12)  Why do all RIPEM public keys look very similar?

 RIPEM public keys begin with a PKCS (Public-Key Cryptography
 Standards) identifier describing various characteristics about the
 key, so the first bunch of characters in your key may be the same as
 those of lots of other people's keys.  This does not mean your keys
 are similar, but only that they are the same class of key, were
 generated with the same program, are of the same length, etc.

13)  What is PGP?

 PGP is another cryptographic mail program called Pretty Good Privacy.
 PGP has been around longer than RIPEM, and works somewhat differently.
 PGP is not compatible with RIPEM in any way, though PGP does also use RSA.

 A few major differences between PGP and RIPEM:

 * PGP has more key management features for users without a direct
   network connection.  Its key verification mechanism is readily
   non-hierarchical, which means it's more available today, while
   probably the best key distribution with RIPEM for now is to
   automatically finger the recipient for a public key.

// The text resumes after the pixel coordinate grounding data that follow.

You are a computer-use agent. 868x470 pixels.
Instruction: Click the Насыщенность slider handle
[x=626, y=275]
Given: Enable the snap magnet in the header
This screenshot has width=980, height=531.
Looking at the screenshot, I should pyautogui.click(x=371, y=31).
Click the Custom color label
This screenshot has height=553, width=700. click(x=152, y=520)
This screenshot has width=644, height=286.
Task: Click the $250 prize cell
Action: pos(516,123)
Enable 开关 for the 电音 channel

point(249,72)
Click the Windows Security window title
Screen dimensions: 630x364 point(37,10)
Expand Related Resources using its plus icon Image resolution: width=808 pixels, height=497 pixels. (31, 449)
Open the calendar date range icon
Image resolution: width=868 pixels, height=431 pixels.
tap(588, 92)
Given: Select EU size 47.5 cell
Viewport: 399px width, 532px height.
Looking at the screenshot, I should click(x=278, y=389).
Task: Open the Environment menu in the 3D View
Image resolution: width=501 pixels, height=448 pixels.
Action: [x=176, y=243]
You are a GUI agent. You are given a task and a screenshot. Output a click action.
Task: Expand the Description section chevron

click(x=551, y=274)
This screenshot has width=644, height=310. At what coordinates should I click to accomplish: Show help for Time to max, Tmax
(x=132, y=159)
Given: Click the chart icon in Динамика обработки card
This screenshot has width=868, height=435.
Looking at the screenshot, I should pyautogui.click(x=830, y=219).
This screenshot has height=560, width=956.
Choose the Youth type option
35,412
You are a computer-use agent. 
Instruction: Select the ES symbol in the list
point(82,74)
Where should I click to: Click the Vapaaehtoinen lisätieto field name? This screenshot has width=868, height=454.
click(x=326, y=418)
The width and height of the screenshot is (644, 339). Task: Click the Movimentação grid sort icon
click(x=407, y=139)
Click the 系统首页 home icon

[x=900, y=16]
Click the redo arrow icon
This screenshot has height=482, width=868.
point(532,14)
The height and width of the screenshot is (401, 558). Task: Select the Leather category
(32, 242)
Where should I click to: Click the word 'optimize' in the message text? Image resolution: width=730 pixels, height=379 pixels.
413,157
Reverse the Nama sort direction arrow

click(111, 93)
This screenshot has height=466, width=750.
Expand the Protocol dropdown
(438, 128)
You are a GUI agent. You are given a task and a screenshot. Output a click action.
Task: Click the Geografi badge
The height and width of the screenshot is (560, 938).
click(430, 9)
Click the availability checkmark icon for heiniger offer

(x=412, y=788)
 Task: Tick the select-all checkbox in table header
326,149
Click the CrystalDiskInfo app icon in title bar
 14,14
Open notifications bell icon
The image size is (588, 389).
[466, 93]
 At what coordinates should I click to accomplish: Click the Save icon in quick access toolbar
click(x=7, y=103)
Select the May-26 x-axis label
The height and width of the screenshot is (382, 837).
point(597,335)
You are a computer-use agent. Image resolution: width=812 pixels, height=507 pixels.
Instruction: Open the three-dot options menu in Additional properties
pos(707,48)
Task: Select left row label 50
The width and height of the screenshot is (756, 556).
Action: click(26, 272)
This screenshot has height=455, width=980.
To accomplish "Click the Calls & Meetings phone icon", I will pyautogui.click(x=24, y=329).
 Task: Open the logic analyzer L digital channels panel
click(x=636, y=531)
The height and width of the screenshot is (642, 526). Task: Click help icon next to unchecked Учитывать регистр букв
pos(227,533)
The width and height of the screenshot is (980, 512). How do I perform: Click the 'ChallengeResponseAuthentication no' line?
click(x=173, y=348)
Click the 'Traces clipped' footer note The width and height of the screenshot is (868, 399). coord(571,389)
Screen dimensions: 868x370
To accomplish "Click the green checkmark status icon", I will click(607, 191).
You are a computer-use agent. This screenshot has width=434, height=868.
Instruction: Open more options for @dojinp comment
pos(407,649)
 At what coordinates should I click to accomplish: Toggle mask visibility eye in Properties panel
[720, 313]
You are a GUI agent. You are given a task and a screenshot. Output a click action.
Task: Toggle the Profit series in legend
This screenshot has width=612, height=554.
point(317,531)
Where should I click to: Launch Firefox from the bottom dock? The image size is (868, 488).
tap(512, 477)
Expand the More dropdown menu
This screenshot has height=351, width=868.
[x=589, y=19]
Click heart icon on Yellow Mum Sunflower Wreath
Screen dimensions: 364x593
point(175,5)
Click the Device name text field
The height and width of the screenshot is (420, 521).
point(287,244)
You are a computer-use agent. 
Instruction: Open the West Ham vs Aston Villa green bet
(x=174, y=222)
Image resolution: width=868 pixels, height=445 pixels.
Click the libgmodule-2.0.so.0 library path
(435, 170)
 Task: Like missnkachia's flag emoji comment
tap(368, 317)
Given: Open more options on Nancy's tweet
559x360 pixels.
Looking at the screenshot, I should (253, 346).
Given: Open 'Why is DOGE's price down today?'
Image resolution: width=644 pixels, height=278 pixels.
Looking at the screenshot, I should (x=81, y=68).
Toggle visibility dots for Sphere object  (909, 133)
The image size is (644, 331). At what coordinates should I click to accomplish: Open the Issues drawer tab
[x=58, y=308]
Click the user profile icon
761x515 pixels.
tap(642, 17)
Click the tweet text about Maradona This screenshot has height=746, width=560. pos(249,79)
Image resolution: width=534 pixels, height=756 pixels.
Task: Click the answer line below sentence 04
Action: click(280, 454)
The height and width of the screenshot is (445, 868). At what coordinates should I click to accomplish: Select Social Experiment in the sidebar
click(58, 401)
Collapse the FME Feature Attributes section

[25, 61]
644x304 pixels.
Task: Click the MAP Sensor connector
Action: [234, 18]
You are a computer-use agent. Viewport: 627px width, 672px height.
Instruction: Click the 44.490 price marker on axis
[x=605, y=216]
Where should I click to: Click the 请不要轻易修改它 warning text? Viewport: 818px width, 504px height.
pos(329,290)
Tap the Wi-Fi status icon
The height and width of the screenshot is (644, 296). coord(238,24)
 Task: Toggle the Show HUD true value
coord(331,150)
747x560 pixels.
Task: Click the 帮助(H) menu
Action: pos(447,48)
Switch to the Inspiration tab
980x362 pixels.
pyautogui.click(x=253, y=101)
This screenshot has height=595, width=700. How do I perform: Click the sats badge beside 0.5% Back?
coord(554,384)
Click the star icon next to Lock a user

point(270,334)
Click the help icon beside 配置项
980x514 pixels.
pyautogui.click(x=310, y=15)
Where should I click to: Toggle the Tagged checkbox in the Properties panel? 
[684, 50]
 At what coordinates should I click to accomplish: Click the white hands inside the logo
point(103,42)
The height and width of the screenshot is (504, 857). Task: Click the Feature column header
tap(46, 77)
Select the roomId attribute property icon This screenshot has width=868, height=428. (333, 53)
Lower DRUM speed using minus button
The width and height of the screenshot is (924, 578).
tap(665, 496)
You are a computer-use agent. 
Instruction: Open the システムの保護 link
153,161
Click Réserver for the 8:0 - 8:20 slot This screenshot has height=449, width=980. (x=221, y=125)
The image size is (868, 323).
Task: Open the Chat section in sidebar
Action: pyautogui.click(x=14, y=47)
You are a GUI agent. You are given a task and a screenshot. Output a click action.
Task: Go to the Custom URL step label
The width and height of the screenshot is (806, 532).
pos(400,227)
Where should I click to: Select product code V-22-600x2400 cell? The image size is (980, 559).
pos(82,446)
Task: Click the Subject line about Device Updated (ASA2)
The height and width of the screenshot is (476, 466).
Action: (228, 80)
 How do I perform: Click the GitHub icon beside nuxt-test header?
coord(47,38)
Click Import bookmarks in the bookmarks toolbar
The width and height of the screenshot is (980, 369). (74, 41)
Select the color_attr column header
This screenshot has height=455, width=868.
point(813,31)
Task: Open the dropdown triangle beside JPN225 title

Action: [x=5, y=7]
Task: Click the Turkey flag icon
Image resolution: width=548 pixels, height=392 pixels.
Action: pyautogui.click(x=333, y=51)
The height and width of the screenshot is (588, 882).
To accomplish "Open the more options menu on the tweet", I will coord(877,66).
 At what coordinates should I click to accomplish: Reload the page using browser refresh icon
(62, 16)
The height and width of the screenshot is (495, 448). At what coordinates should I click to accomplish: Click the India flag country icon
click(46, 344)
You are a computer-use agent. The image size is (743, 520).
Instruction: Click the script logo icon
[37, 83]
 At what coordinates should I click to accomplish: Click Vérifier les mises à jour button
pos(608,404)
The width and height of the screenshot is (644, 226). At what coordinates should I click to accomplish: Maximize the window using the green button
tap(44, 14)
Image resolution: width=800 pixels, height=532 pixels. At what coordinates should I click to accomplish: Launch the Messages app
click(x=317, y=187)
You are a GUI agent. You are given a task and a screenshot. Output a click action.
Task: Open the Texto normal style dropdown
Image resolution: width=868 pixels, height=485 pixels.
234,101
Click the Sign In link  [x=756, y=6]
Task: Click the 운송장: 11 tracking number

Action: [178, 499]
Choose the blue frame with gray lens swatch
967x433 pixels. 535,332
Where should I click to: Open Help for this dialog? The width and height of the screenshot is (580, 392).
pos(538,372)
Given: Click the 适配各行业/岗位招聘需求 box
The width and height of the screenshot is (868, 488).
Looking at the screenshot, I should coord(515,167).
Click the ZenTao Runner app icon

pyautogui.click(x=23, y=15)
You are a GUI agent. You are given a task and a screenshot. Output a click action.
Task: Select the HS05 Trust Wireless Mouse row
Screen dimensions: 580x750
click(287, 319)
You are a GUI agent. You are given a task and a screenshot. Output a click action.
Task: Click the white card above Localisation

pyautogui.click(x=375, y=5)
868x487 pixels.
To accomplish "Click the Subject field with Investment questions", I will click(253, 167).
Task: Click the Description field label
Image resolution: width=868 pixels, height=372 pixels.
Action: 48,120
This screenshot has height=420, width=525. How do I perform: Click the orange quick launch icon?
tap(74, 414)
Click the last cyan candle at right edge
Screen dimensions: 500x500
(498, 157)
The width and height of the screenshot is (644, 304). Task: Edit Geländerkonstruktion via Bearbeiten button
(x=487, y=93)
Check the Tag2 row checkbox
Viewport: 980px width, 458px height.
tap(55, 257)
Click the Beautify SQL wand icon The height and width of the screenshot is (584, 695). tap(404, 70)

 * RIPEM conforms to the PEM RFCs and thus has a greater probability
   of working with other PEM software.  PGP makes no attempt to be
   compatible with anything other than itself; i.e. it's not a
   "standard."

 * RIPEM uses RSAREF, a library of RSA routines from RSADSI which
   comes with a license allowing noncommercial use.  PGP uses its own
   implementation of RSA which is not licensed. (See: "DISCLAIMER")
   (See: "What about RSADSI/PKP?")  There are rumors that a
   PGP-compatible product implemented with RSAREF is in the works.

   Some various legal perspectives on using PGP in the U.S.:

   ``an illegal activity that violates patent and export law.''
   	- Jim Bidzos <jim@rsa.com>, President of PKP and RSADSI,
	  _Wired_ (the magazine), May/June 1993

   ``In fact, if you live in the USA, and you are not a Federal
     agency, you shouldn't actually run PGP on your computer, because
     Public Key Partners wants to forbid you from running my software.
     PGP is contraband.''

   	- Phil Zimmermann <prz@sage.cgd.ucar.edu>, author of PGP, PGP
	  Users' Guide, Volume 2.
	  Phil stopped being openly involved with PGP distribution
	  after being threatened with legal action by PKP.

   ``PKP can test the validity of its patent and recover its damages,
     if any, in a suit against the developers and distributors of PGP,
     if it cares to.  [ ... ]  It is virtually unheard-of to sue
     individual end-use consumers of allegedly infringing technology.''

        - Eben Moglen <em21@cunixf.cc.columbia.edu>, Professor of Law
	  & Legal History, Columbia University, archived in
	  ftp.informatik.uni-hamburg.de:/pub/virus/misc/pgplegal.zip.
	  Note that PKP has, in fact, threatened some developers and
	  distributors who are within the reach of U.S. law;
	  generally, some agreement has been reached without going to
	  court.  This is why, for example, few U.S. FTP sites are
	  willing to carry PGP.

   ``Using PGP is like having a Morganti weapon; if "they" need a
     reason to give you a hassle, "they" have one.  "They" can be the
     legal authorities, your sysadmin, or just someone who wants to
     make trouble for you.  [ ... ]  The tradeoffs should be
     considered.''

	- Christopher Davis <ckd@eff.org>, System Manager &
	  Postmaster, Electronic Frontier Foundation & Kapor
	  Enterprises, Inc., id <CKD.93Mar18114533@loiosh.eff.org>.
	  Some system administrators have instructed their users that
	  using PGP on their systems is not permitted.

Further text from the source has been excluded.